About this task | Repeat the lines from the one containing "[youtube] (142, 2425)" through the last line of the data, exactly, pictures omitted.

=-=-=-=-=

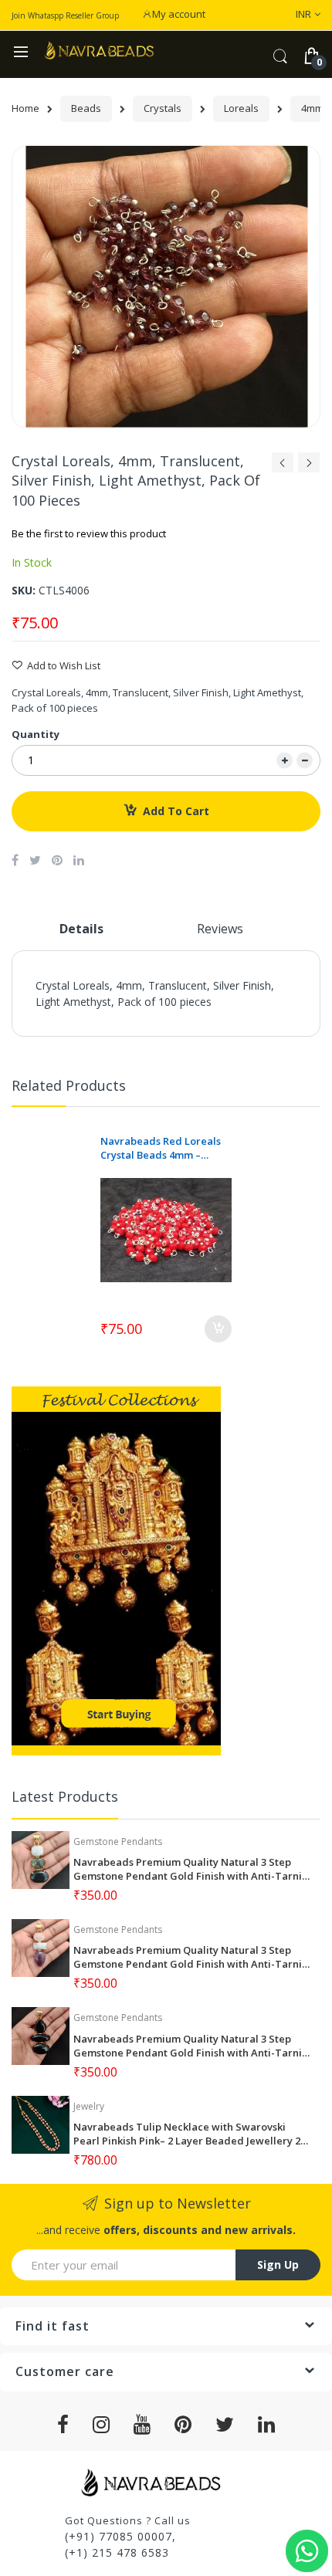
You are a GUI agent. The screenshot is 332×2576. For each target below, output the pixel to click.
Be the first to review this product (89, 533)
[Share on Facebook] (15, 859)
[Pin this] (57, 859)
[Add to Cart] (218, 1328)
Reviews (220, 928)
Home (25, 108)
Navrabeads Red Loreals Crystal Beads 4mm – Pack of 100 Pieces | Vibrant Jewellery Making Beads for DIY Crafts (160, 1148)
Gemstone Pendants (117, 1841)
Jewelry (88, 2106)
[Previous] (282, 466)
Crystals (162, 108)
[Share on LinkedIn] (78, 859)
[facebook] (63, 2425)
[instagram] (101, 2425)
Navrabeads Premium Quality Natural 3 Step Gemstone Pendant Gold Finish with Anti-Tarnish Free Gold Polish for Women (193, 1869)
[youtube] (142, 2425)
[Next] (309, 466)
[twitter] (225, 2425)
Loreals (241, 108)
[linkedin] (267, 2425)
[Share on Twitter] (35, 859)
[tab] (81, 934)
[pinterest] (183, 2425)
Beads (86, 108)
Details (81, 928)
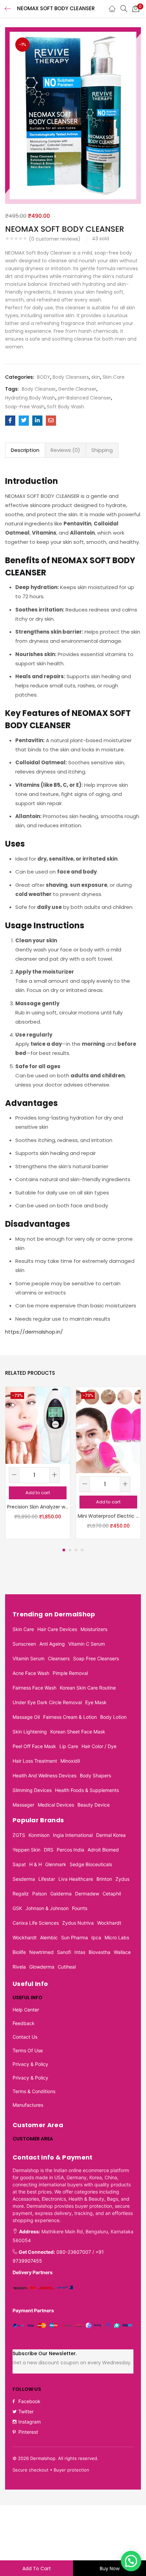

=-=-=-=-=

Task output |
[youtube] (142, 2425)
[Next] (309, 466)
[twitter] (225, 2425)
Loreals (241, 108)
[linkedin] (267, 2425)
[Share on Twitter] (35, 859)
[tab] (81, 934)
[pinterest] (183, 2425)
Beads (86, 108)
Details (81, 928)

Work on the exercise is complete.